Data Science Capstone

Aram Sethian
04/20/2019

Overview

The purpose of this project was to build a natural language processing model that would predict the next word for any given phrase input by a user. The general process by which I achieved this is the following:

  • Generating unigrams, bigrams, and trigrams from a corpus of news articles, tweets, and blogs as provided.
  • Cleaning the noise from the data such as capitalizations, punctuation, numbers, characters, and stop words that do not contribute to the substantive elements of an input.
  • Implementing a Katz Back-Off algorithm to assign probabilities to all observed and unobserved n-grams for a given input.

The Corpus

  • We were provided 3 text files consisting of blog posts, news articles, and tweets from Twitter.

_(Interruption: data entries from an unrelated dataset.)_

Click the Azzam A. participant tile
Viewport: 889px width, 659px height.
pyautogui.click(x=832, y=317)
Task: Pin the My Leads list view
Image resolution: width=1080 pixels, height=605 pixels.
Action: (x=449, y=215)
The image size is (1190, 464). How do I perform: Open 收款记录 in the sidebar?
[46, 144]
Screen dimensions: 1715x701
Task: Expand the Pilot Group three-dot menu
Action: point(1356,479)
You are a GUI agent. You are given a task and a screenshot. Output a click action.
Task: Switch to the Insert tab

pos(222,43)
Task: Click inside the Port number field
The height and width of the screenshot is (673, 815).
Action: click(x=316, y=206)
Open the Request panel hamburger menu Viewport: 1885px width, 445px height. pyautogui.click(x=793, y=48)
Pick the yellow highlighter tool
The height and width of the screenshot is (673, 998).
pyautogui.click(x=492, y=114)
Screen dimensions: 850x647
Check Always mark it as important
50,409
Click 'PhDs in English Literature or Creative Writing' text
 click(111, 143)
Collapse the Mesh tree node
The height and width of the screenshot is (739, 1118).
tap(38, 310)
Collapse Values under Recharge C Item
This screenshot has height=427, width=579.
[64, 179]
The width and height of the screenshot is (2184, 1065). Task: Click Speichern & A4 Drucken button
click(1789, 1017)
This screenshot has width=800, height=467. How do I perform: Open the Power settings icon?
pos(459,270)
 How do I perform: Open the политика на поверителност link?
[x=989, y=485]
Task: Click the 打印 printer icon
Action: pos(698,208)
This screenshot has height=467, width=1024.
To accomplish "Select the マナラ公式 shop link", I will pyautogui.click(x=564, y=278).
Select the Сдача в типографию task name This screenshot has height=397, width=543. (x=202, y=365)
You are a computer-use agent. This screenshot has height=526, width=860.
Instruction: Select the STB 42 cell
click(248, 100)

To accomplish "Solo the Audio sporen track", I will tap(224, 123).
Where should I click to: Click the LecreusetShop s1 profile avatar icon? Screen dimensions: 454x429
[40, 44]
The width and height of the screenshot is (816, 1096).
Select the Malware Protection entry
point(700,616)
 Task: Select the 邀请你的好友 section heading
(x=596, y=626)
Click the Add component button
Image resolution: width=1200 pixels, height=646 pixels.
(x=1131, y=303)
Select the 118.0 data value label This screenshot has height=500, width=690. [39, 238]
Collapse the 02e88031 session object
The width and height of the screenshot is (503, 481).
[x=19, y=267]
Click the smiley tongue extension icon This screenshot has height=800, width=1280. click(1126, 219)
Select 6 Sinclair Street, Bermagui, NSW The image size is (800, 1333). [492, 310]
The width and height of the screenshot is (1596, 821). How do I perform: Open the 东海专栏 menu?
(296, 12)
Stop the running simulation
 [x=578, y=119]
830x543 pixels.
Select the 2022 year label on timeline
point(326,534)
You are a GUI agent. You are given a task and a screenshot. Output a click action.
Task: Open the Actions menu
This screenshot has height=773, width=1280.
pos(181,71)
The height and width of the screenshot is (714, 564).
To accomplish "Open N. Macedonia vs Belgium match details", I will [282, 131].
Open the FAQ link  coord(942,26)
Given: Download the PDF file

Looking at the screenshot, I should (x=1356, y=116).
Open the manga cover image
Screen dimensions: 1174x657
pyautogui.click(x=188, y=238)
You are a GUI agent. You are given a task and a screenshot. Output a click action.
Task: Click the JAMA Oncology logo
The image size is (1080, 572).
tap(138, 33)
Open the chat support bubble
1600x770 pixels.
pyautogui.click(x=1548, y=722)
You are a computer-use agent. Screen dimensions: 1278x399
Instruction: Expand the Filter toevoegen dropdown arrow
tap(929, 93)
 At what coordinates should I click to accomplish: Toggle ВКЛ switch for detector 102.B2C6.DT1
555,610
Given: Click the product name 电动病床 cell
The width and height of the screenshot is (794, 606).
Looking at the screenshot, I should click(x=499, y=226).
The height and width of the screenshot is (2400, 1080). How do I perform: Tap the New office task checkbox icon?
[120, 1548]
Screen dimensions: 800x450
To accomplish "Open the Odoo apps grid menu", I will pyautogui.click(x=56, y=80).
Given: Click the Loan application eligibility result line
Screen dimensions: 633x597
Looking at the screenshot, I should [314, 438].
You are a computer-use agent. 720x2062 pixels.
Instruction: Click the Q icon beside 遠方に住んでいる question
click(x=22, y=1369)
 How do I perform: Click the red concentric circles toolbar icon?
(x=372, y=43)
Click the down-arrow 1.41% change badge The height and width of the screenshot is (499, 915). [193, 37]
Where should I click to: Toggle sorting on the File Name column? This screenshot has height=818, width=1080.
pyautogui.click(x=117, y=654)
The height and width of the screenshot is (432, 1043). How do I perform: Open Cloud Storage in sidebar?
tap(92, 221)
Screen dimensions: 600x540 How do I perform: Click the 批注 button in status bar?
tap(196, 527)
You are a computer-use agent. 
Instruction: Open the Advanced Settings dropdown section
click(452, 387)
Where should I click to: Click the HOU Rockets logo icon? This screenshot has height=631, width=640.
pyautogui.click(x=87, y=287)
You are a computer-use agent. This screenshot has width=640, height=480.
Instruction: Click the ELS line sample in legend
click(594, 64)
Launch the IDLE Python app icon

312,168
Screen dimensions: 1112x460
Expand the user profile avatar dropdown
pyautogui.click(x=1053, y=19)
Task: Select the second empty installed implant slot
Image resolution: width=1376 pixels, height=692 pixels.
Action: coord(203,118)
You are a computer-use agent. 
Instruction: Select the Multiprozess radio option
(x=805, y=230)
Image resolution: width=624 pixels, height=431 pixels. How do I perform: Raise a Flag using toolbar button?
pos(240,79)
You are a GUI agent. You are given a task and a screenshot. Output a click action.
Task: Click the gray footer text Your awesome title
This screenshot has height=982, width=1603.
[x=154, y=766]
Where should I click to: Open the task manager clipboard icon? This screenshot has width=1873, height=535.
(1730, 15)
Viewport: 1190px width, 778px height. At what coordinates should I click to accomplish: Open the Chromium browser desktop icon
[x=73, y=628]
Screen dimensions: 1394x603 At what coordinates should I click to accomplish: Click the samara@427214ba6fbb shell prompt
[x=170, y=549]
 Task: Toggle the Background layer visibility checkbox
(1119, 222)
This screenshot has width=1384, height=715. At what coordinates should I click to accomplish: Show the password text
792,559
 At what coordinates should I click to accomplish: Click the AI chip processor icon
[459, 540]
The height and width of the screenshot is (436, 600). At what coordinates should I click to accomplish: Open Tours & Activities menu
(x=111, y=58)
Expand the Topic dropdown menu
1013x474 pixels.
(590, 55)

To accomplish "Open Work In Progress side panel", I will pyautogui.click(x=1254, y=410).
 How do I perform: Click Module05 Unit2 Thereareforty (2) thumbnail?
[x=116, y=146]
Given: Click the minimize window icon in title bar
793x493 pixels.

This totaled 594.2 MB of raw text data as the main corpus for the project.
  • The size of the corpus immediately presented the first problem of computational resources, as n-grams of the complete corpus would produce over 5 GB of data and extremely long processing times for a prediction.
  • However, I found that the sparsity of this corpus would be adequately covered with a random sampling of only 10% of each text source, and the KB algorithm would serve to fill in the gaps for unobserved phrases adequately for our purposes.

Ngrams

  • I found the fastest tokenization of ngrams to be in the 'ngram' package, produced by Christian Heckendorf. (https://www.rdocumentation.org/packages/ngram/versions/3.0.4)
  • Even a 10% random sampling of each corpus produced 185,000 unigrams, 2.53 million bigrams, and 4 million trigrams.
  • Loading these ngrams take up a manageable 536 MB of memory.

Katz Back-Off

  • The real workhorse is the Katz-Backoff, which estimates conditional probabilities of a word given its history in the n-grams.
  • For this, I relied heavily on a number of functions produced by Michael Szczepaniak to implement this algorithm in R. (https://rpubs.com/mszczepaniak/predictkbo3model)
  • The general operation consists of assign a certain portion of the probability mass function of observed ngrams to unobserved ones, and assigning probabilities to those unobserved ngrams based on frequencies of occurrence in the lower-power ngram.

The Shiny Application

  • The web application was produced on Shiny. The text input passes a character string into my 'nextword' function, which loads previously compiled n-gram files, and outputs the top 5 likely predictions for a given phrase.
  • The probabilities are based on frequencies of observed ngrams, as well as estimated probabilities of unobserved ngrams based on the Katz Back-Off.